Regulation of airway contractility by plasminogen activators through N-methyl-D-aspartate receptor-1

Taher Nassar, Serge Yarovoi, Rami Abu Fanne, SA'Ed Akkawi, Mahmud Jammal, Timothy Craig Allen, Steven Idell, Douglas B. Cines, Abd Al Roof Higazi

Research output: Contribution to journalArticlepeer-review

24 Scopus citations


Reactive airway disease is mediated by smooth muscle contraction initiated through several agonist-dependent pathways. Activation of type 1 N-methyl-D-aspartate receptors (NMDA-R1s) by plasminogen activators (PAs) has been linked to control of vascular tone, but their effect on airway smooth muscle contractility has not previously been studied to our knowledge. We observed that NMDA-R1s are expressed by human airway smooth muscle cells and constitutively inhibit the contraction of isolated rat tracheal rings in response to acetylcholine (Ach). Both tissue-type PA (tPA) and urokinase-type PA (uPA) bind to NMDA-R1 and reverse this effect, thereby enhancing Ach-induced tracheal contractility. Tracheal contractility initiated by Ach is reduced in rings isolated from tPA-/- and uPA-/- mice compared with their wild-type counterparts.

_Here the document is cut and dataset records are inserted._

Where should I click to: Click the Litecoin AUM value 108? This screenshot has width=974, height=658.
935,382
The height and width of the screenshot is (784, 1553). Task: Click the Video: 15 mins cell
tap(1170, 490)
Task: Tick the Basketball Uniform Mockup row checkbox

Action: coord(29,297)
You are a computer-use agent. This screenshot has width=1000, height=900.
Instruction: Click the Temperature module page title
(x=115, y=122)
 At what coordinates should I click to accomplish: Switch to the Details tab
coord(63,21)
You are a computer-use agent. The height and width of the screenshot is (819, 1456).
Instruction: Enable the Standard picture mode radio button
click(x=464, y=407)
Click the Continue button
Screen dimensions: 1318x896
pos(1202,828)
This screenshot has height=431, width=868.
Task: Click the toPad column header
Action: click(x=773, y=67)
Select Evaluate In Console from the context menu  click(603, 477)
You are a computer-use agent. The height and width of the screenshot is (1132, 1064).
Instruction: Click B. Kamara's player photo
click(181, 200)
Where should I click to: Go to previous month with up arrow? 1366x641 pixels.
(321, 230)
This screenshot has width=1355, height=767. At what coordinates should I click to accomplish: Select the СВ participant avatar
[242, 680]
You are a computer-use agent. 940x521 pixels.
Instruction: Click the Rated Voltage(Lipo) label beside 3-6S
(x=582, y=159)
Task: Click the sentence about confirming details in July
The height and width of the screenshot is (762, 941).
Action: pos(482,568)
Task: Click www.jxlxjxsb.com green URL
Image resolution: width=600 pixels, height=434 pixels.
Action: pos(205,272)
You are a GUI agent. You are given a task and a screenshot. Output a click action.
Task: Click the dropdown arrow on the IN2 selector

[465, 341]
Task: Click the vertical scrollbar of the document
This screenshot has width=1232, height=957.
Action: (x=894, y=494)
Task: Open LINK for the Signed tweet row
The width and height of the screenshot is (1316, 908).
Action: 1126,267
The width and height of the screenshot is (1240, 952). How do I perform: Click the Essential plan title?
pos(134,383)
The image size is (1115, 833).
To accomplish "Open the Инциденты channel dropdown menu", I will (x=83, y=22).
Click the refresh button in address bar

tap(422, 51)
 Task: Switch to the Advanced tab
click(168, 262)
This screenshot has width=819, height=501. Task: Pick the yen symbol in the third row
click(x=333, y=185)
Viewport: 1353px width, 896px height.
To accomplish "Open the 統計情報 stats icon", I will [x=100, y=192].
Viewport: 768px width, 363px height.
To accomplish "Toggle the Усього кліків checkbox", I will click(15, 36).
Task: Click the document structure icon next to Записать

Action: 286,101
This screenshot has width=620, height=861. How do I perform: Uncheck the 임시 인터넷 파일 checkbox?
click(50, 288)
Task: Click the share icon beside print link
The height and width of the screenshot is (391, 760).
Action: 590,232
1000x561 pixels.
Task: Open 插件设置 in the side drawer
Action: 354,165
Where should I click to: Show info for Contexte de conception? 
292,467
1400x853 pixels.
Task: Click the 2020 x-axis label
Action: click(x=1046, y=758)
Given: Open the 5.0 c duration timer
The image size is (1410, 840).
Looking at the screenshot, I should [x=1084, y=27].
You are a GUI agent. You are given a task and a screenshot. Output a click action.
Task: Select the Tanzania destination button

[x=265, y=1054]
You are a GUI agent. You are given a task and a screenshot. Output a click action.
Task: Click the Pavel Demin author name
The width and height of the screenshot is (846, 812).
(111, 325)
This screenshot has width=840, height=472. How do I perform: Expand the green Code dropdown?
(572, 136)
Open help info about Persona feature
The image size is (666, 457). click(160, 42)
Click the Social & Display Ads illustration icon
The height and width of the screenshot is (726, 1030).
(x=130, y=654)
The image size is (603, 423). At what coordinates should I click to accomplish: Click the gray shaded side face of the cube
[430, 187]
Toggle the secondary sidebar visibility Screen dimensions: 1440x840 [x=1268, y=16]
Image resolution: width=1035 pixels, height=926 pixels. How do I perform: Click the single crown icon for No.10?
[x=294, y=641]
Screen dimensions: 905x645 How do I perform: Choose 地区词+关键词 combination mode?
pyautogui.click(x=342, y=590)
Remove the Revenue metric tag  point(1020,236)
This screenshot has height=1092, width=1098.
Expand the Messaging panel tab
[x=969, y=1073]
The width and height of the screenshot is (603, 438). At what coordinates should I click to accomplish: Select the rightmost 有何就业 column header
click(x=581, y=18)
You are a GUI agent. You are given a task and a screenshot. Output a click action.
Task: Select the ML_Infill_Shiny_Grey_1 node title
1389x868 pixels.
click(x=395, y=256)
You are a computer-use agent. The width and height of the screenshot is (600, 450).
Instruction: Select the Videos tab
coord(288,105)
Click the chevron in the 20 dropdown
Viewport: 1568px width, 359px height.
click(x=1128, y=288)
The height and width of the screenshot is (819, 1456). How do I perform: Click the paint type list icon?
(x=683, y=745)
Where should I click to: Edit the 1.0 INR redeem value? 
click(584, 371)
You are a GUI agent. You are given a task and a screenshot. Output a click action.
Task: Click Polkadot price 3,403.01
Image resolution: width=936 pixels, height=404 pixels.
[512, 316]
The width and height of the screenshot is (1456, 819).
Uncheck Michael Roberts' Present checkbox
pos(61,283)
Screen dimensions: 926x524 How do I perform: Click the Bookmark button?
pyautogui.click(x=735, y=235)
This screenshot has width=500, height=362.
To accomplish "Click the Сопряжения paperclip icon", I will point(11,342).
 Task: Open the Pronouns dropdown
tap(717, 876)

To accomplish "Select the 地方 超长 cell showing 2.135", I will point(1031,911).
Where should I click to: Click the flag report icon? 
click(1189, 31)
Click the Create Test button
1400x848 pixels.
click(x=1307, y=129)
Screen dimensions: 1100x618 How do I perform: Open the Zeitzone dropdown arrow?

The procontractile effect of uPA or tPA was mimicked and augmented by the nitric oxide synthase inhibitor, L-NAME. uPA and tPA further enhanced the contractility of rings denuded of epithelium, an effect that was inhibited by the NMDA-R antagonist, MK-801. Binding of PAs to NMDA-R1 and the subsequent activation of the receptor were inhibited by PA inhibitor type 1, by a PA inhibitor type 1-derived hexapeptide that recognizes the tPA and uPA docking domains, as well as by specific mutations within the docking site of tPA. These studies identify involvement of PAs and NMDA-R1 in airway contractility, and define new loci that could lead to the development of novel interventions for reactive airway disease.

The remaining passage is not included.